Then it leaks out that French President Nicolas Sarkozy staged a temper tantrum in pursuit of the recent bailout of Greece, threatening to reconsider the French commitment to the euro if the Germans didn’t ante up. Perhaps he also planned to take down the Eiffel Tower and blow up the Louvre had Berlin refused to budge.
Happily for Paris, Germany obliged, and when its bailout commitment did not produce the desired result, it re-imposed short-sale restrictions and banned bets against sovereign debt via default swaps, further spooking the markets and delighting all the short sellers. Even its allies in Europe read the move as a sign of desperation rather than cohesion.
With so much of the trading volume generated by computer programs built to profit from historical patterns, it’s only natural to anticipate the unexpected and counterintuitive.

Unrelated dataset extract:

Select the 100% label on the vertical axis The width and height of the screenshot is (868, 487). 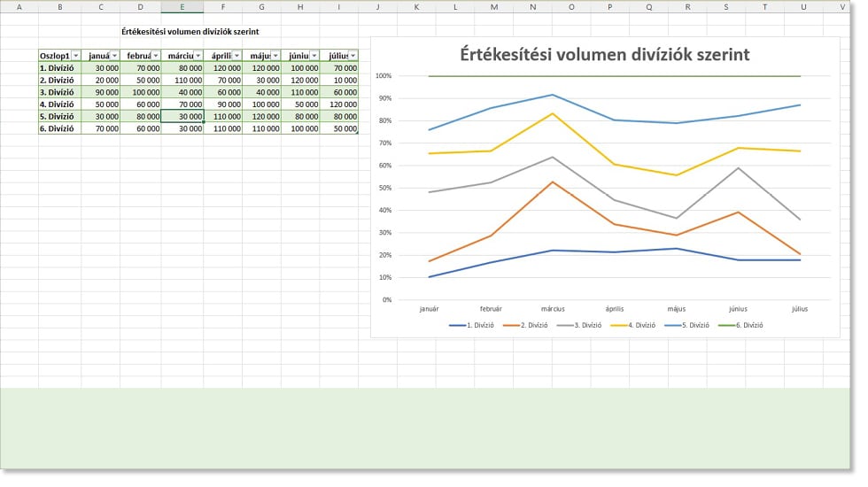coord(383,76)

You’d expect this to produce occasional volatility spikes like the one seen during the recent “flash crash,” though it would really be more prudent to check any expectations at the door.
What we do know is that battleships don’t stop on a dime, and that the global economy had built up a decent head of steam before the recent bout of financial panic. Most European economies eked out slight growth through March. Asia and Latin America continue to boom. And North America isn’t doing so badly, either.
As Ryan Irvine writes, the feared slowdown in Chinese growth would be a positive, if it sets the economy on a more sustainable path without crushing the progress made to date. To expect otherwise would be to deem emerging Asia somehow incapable of catching up to Western living standards.
If the Shanghai market’s recent slump proves to be an overreaction to official attempts to slow things down, Asian-based consumer stocks like the one recommended by Carlton Delfeld could deliver a windfall.
Growing Asian wealth should also spur an energy search that, with traditional sources depleted, should benefit the intrepid. The two UK-listed drillers recommended by Elliott Gue certainly qualify by prospecting in Africa and Greenland. These are risky plays on higher oil prices. Over time, this could prove an excellent entry point.